Wednesday, June 1, 2011

Divine Empire - Nostradamus (2003)

Metal music has long been like a nursery school child's playroom clay, constantly pounded away at until all of the characteristics become dulled and indistinguishable from that of the next tyke. As sad as it is to hear, this is most often the case within the more extreme ends of the genre, namely death and black metal, and Divine Empire is yet another (unwitting) culprit of the form. Their first two albums were not half-bad, possessing at least a few moments of compensation for the time spent examining their contents, but the buck stopped upon the third full-length Nostradamus, an album I feel hard pressed to distinguish from several of its peers. If you told me this was a new Morbid Angel, Hate Eternal or even Malevolent Creation CD, I would be forced to agree with you until seeing contrary evidence.

It's got the same mix of blasted hostility and percussive grooving that the last did, but also too often reminds me of something Morbid Angel might have written on Domination, Gateways to Annihilation or Formulas Fatal to the Flesh. The downtuned guitars are so overt here that they often remind me of Korn or Mudvayne when they hit a breakdown, even if the chugging structures are not quite the same. Some of the songs, like "They Rise" are so chocked with vapid and disinterested chugging rhythms that I find them almost torture to sit through, leaving the album to survive on its faster, octave fueled rhythms akin to Hate Eternal's Conquering the Throne. Divine Empire was on its third drummer in three albums here, with Duane Timlin (of numerous other acts) stepping in to replace Alex Marquez, who apparently had some fallout with Jason Blachowicz resulting in the ode "Cuidate del Traidor", with some less than flattering, and frankly sucky lyrics.
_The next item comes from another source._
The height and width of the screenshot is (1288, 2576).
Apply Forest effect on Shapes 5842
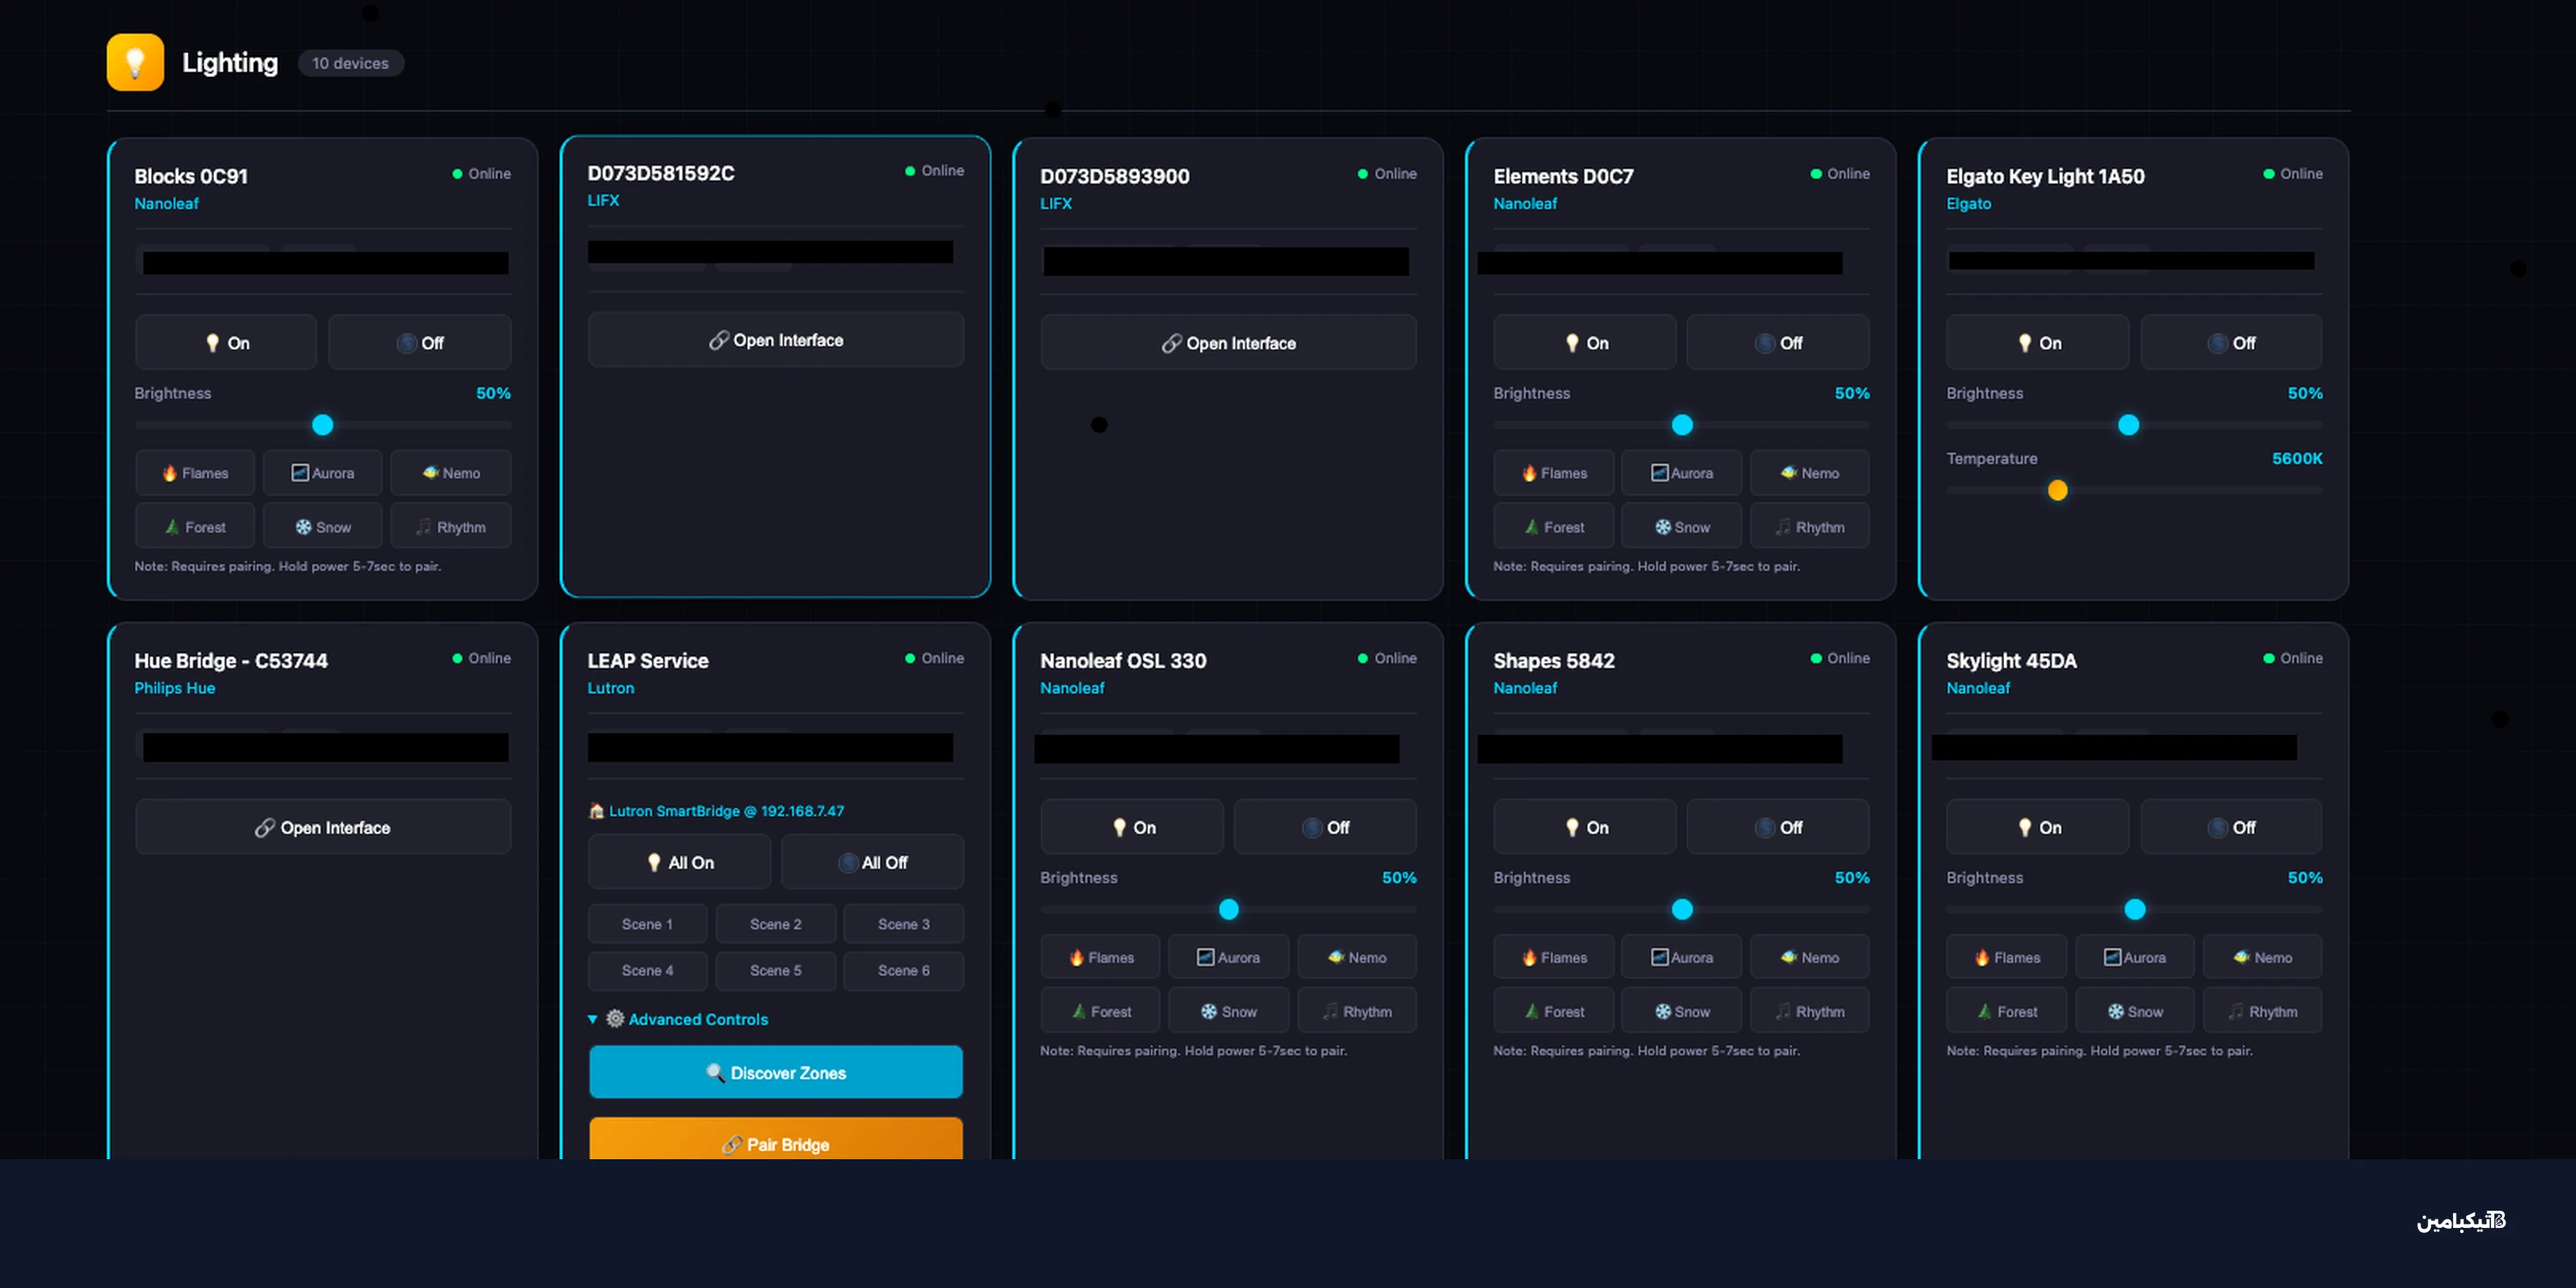point(1553,1011)
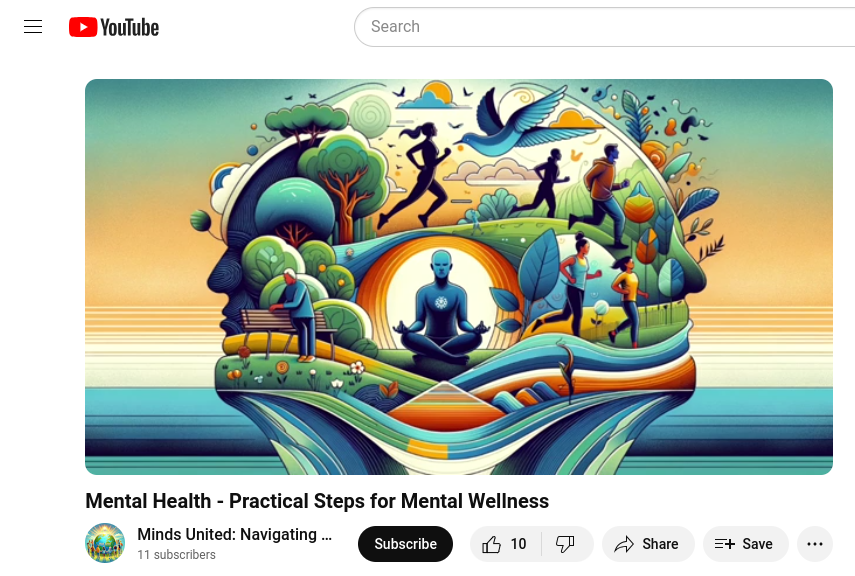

In fact, all of the lyrics on Nostradamus are pretty weak, another area in which the Floridians fail to really stand out...

So, with bass too loud, dearth of staying power in almost every track on the album, and lyrics that are little more than poop, is there any reason to be excited over this album? Certainly not the dull ass cover art. In truth, there are a handful of tracks which pummel enough of a solid death/thrashing that you won't yawn too much: "Season of Extinction", "Basher" and "Cuidate del Traidor", but even these I wouldn't mistake as the kind I'd want to experience repeatedly. I kept hanging on, knuckles white for that one explosion to justify this album's existence, and it never arrived. Nostradamus suffers from that 'me too' syndrome which is especially noxious within the folds of 21st century death metal: not enough brutality to outdistance its contemporaries, not enough songwriting ability to muster even cult classic status. Doesn't suck. Doesn't succeed. There is simply nothing to see here, and it's time to move along.